Qualcomm is joining Intel, Nvidia, and more in the artificial intelligence (AI) chip race. The chipmaker announced at an event in San Francisco that it would be releasing samples of its Cloud AI 100 family of accelerators later this year, with mass production expected beginning in 2020.
This new 7-nanometer (nm) chip is built to meet the demand for AI inference workload processing in the cloud, the company says.
AI workloads are split into two areas: training and inference. Training is the process of learning a new capability from existing data, whereas AI inference refers to the process of applying this capability (often AI algorithms) to new data. Reuters reported that analysts are predicting that speeding up inference will comprise the largest part of the AI chip market.
According to Qualcomm, this AI chip will use its existing signal processing and power efficiency, but it will raise the bar set by its Snapdragon mobile processors.
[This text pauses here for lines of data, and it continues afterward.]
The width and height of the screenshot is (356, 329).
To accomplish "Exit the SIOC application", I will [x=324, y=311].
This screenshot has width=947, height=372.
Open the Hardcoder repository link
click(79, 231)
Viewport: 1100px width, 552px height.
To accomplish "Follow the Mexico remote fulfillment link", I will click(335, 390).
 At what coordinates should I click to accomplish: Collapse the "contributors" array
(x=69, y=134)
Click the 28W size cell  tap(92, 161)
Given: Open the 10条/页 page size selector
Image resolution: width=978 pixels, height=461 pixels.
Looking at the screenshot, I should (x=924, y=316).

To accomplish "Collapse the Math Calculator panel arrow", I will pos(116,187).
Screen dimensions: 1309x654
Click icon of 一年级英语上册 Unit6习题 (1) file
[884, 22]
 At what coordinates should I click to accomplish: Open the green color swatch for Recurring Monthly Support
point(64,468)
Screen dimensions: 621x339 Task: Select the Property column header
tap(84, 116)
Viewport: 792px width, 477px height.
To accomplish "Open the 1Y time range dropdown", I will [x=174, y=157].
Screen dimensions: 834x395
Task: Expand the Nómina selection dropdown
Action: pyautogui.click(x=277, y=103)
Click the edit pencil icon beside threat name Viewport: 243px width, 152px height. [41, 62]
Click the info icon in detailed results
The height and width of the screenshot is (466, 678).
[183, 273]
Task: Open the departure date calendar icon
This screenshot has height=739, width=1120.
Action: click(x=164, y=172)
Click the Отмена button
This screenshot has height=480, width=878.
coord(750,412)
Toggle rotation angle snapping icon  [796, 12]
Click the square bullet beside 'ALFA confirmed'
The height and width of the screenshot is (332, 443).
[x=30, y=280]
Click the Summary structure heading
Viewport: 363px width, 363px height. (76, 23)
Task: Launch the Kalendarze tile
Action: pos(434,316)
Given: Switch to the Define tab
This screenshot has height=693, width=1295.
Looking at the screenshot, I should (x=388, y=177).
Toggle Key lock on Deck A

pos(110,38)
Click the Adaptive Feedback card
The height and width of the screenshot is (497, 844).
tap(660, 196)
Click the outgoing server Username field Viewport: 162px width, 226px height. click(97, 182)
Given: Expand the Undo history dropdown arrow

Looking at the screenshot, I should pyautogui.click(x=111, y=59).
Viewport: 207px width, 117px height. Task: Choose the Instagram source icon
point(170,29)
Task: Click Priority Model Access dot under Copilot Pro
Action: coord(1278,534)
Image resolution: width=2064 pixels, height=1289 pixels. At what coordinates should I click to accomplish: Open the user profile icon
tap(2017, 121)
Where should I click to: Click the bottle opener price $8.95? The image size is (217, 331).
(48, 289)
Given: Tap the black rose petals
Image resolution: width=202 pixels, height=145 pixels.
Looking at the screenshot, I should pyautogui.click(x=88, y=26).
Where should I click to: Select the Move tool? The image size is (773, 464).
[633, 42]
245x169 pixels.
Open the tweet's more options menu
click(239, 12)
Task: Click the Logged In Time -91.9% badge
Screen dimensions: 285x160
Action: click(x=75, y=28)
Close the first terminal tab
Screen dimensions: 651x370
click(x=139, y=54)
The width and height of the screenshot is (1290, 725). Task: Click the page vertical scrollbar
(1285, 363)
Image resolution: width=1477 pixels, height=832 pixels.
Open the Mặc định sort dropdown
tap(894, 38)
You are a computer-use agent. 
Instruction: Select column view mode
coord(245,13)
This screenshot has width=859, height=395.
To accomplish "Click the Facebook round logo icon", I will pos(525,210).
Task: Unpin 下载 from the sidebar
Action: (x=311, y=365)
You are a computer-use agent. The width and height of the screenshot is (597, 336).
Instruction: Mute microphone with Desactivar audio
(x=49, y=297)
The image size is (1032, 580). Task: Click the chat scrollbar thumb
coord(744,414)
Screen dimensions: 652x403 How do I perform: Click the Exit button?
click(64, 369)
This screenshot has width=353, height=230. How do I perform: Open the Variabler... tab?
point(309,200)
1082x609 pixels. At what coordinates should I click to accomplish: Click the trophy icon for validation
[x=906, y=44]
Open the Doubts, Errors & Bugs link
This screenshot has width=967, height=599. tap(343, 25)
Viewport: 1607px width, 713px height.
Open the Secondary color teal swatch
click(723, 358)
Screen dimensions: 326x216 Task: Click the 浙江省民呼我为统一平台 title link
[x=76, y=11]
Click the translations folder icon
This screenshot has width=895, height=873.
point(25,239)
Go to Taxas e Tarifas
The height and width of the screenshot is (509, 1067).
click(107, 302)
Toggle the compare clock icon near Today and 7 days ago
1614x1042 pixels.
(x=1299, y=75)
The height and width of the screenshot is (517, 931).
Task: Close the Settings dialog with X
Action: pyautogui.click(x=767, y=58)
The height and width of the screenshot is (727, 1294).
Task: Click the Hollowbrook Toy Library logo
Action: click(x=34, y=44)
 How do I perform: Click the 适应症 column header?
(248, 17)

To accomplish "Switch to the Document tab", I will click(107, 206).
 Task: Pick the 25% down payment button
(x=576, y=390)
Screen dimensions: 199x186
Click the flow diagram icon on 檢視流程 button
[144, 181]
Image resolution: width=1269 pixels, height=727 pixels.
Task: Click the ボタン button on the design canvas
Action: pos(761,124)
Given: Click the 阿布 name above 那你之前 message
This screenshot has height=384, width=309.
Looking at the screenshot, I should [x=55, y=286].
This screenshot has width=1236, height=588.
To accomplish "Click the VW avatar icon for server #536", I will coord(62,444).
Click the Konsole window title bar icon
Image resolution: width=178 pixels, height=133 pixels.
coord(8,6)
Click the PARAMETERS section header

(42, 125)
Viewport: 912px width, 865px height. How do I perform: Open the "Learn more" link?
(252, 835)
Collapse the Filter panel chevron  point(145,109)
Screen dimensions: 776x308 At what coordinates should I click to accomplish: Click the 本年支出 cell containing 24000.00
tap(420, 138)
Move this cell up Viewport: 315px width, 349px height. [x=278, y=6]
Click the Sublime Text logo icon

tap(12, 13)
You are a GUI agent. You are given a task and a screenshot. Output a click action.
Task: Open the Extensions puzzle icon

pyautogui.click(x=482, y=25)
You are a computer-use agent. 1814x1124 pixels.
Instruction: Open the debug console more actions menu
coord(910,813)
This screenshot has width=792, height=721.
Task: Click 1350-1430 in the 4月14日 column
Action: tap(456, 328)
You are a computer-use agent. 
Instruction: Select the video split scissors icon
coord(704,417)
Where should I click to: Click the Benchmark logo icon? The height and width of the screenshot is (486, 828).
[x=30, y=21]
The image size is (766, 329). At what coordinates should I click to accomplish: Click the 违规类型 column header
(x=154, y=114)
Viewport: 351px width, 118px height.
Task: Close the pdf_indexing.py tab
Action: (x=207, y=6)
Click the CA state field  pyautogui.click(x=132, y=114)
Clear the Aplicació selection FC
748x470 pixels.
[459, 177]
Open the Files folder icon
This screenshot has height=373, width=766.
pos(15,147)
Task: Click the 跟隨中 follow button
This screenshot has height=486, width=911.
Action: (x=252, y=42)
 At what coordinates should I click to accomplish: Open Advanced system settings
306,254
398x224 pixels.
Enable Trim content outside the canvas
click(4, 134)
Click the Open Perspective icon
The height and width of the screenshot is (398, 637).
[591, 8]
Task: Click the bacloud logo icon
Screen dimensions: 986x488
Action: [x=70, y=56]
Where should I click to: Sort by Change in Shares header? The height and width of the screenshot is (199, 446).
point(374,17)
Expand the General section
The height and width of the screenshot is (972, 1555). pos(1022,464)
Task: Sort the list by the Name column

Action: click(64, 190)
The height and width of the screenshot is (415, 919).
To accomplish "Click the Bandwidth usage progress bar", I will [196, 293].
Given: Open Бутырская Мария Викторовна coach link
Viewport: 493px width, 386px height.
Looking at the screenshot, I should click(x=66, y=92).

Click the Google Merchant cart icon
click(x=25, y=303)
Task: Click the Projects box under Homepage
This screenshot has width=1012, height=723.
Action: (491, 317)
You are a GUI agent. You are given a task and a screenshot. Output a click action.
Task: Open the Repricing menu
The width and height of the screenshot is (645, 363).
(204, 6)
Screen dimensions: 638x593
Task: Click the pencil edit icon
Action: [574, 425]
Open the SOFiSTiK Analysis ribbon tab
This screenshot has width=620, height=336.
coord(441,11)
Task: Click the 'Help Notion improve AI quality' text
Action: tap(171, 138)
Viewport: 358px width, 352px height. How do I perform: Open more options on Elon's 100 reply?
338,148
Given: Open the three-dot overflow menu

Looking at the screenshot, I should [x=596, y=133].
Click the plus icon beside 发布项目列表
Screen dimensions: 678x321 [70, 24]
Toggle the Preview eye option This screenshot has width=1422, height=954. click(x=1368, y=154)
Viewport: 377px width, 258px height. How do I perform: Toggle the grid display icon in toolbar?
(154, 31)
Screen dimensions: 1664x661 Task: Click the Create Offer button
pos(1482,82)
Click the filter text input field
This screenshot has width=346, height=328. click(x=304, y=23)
In a prepared statement, Keith Kressin, SVP of product management at Qualcomm, said that the Cloud AI 100 “will significantly raise the bar for the AI inference processing relative to any combination of central processing units, graphics processing units, and/or field-programmable gate arrays used in today’s data centers.”
The chipmaker claims that the Cloud AI 100 will deliver 10 times the performance of other AI inference offerings in the market today.
Leveraging its existing technology power efficiency — namely consuming small amounts of electricity and generating very little heat — from its mobile chips, Qualcomm is aiming to serve smaller “edge” data sites with its AI chips.
The chip will offer support for a number of software stacks including PyTorch, Glow, TensorFlow, Keras, and Open Neural Network Exchange.
Qualcomm said it will begin testing the chip in the second half of 2019 with companies such as Microsoft Azure, and it hopes to begin shipping in 2020.
The AI Chip
The AI chip market is becoming increasingly crowded.
Intel said in January that it is working with Facebook to develop AI chips, also built for AI inference workloads. The company is planning to start production of these new processors in the second half of the year.
Nvidia has been developing a new generation of its T4 data center chips that will support machine learning interfacing, video processing, increased graphics performance, and you guessed it — AI inference. This is all part of its greater data center strategy to push AI into the data center.
Huawei announced in January a new data center switch that uses its AI chip to boost network performance. It first unveiled its work on Ascend 910 and low power 310 AI processors — which are 7nm chips based on its AI architecture — at Huawei Connect in October.
Even cloud providers are getting into the AI mix. Chinese internet, search and cloud provider Baidu debuted its Kunlun AI chip last July, to be used for both training and inference.
Google, as part of its end-to-end AI stack, first announced its AI-focused tensor processing units (TPU) in 2016 and has launched two updated versions. It has also partnered with several chip vendors including NXP Semiconductors, Arm, Harting, Hitachi Vantara, Nexcom, and Nokia to bring these TPU kits to market.
Amazon Web Services (AWS), last November, also debuted its Inferentia machine learning chip for inference workloads.